▸ **Task instructions**:
Each line from the one containing "The image size is (600, 405)." through the final line below must be reproduced exactly, and no others.

(Data records)
━━━━━━━━━━

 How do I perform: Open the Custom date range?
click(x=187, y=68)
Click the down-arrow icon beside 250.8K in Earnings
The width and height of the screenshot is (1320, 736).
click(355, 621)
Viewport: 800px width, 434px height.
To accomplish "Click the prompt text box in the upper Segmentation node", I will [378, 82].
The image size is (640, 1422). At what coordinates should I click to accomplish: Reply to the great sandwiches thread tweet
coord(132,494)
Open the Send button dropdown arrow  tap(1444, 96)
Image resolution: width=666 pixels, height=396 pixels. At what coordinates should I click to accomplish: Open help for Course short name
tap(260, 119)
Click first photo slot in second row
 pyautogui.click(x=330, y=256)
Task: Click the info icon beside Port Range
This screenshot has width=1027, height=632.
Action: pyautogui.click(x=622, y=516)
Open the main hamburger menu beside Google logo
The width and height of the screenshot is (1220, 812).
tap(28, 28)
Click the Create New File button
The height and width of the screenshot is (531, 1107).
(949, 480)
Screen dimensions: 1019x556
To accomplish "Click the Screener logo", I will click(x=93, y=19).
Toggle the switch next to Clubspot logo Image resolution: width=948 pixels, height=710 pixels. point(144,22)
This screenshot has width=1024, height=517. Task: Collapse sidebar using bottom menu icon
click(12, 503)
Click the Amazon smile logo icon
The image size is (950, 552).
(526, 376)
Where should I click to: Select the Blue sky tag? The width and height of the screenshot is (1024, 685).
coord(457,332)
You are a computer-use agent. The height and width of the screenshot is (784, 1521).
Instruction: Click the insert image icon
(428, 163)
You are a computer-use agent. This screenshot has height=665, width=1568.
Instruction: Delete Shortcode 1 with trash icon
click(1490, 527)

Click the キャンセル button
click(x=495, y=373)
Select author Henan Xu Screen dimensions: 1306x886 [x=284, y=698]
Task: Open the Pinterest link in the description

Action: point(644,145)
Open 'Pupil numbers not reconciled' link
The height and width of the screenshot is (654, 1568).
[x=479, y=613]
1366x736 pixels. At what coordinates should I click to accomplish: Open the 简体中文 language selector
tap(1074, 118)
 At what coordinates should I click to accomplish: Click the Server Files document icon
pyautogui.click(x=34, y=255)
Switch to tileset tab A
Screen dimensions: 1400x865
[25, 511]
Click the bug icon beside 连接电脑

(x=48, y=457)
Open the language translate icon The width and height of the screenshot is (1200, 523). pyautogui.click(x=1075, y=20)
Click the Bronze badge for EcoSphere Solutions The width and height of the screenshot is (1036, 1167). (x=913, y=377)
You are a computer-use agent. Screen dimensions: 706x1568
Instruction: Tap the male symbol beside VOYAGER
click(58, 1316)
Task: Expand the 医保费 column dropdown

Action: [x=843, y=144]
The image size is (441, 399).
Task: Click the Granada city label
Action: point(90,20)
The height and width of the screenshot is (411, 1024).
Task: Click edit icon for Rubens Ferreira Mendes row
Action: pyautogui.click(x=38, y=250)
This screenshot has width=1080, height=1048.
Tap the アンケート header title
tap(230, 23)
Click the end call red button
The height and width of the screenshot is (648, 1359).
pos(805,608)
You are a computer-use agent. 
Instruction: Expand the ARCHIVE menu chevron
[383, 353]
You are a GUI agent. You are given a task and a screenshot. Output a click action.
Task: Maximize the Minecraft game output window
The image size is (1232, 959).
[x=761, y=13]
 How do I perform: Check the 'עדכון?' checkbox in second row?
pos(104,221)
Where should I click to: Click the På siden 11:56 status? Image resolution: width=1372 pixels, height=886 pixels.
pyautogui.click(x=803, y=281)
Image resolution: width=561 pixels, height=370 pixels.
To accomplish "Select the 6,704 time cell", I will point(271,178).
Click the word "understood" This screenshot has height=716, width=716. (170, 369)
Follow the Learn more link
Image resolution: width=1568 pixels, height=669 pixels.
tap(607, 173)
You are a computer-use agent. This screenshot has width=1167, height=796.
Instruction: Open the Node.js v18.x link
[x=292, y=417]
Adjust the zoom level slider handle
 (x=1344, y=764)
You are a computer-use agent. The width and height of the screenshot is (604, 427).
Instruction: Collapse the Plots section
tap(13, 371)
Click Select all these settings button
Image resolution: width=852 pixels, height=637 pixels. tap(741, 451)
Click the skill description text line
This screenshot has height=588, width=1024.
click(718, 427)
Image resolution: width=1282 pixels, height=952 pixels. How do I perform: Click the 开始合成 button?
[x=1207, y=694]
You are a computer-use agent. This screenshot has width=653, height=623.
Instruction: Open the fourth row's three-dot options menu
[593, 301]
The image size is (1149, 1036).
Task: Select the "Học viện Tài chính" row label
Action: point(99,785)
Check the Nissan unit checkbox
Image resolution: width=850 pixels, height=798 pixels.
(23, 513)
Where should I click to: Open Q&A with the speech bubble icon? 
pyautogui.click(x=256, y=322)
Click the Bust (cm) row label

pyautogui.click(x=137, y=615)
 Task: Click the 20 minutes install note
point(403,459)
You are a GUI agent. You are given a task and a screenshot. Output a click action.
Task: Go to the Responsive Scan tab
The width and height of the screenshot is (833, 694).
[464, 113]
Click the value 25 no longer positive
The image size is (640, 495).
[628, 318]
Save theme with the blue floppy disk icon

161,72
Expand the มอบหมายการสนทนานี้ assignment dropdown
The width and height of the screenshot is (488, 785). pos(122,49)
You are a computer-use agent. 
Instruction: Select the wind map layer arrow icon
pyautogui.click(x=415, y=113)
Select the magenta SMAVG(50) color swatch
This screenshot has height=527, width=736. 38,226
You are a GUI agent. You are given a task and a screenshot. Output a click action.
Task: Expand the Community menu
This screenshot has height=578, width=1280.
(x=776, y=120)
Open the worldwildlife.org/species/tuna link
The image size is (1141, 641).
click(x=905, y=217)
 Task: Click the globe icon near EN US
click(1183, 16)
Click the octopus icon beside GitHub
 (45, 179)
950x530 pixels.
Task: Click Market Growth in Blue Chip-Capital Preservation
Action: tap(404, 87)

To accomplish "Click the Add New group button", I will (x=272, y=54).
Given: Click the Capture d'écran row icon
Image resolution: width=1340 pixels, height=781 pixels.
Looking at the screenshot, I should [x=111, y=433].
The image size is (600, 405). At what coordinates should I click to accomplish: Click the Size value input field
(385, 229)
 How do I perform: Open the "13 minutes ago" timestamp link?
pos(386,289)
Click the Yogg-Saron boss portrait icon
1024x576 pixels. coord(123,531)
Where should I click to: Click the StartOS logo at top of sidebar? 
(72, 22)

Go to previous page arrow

━━━━━━━━━━

▸ **Response for this exercise**:
The image size is (600, 405). At what coordinates should I click to accomplish: Click the Size value input field
(385, 229)
 How do I perform: Open the "13 minutes ago" timestamp link?
pos(386,289)
Click the Yogg-Saron boss portrait icon
1024x576 pixels. coord(123,531)
Where should I click to: Click the StartOS logo at top of sidebar? 
(72, 22)

Go to previous page arrow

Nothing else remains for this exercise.